Ontario's Nuclear Momentum: Darlington Proves What Canada Can Build

Ontario's Nuclear Momentum: Darlington Proves What Canada Can Build

May 1st, 2026

Two milestones at Ontario's Darlington nuclear site, separated by just weeks, tell the same story: Canada knows how to build nuclear, on time and under budget, and it is doing so right now.

In March 2026, Ontario Power Generation completed the Darlington Refurbishment Project after a decade of work. All four CANDU units have been returned to service, with the final unit completed 968 days after going offline – the fastest of four – and the entire project delivered $150 million under its $12.8 billion budget and four months ahead of schedule.

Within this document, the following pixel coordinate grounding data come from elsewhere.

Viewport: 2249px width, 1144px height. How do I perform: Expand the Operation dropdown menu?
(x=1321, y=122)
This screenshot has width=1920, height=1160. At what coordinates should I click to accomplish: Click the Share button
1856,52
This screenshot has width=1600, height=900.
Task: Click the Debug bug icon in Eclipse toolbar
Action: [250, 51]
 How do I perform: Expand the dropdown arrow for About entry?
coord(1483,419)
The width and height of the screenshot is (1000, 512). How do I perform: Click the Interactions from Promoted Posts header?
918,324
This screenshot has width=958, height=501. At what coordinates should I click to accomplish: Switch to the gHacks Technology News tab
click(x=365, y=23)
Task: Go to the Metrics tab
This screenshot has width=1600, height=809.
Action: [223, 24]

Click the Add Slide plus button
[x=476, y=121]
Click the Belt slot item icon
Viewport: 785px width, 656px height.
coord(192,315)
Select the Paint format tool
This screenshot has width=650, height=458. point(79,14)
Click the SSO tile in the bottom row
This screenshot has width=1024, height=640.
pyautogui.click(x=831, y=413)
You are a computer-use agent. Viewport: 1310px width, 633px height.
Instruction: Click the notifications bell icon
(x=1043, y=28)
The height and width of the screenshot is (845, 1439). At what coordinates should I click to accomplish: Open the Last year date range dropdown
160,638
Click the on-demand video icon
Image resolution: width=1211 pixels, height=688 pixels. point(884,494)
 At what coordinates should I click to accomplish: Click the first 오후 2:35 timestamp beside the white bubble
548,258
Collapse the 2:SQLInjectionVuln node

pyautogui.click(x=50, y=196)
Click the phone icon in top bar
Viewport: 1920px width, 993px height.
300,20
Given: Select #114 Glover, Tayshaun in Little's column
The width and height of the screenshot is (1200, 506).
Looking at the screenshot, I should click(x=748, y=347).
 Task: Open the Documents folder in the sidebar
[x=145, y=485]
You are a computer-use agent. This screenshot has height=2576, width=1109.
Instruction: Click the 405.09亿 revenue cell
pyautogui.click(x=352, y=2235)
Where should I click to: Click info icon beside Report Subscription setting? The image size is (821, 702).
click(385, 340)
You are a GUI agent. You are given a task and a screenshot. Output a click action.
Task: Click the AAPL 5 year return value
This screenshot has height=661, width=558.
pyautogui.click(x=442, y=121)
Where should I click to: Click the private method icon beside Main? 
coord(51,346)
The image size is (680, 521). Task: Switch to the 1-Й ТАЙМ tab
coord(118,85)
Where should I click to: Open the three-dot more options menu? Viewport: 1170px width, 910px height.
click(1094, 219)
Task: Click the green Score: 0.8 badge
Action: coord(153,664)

The refurbishment extends Darlington's operational life by 30 years, keeping the plant generating clean baseload electricity into the 2050s. OPG President and CEO Nicolle Butcher was direct about what the achievement means: "We have demonstrated to the world that complex nuclear projects can be completed successfully, ahead of schedule and under budget."

Then, in May 2026, the same site marked another first. The Basemat module – a 953-tonne steel and concrete foundation weighing more than three Airbus A380 aircraft – was lowered 35 meters into the ground at the Darlington New Nuclear Project, marking the first foundation of the first small modular reactor to be built in a G7 country. OPG plans to connect the first SMR unit to the grid by the end of 2030, with four BWRX-300 units planned in total. More than 100 Canadian companies are now part of the SMR supply chain, with over $500 million CAD flowing into Ontario's economy.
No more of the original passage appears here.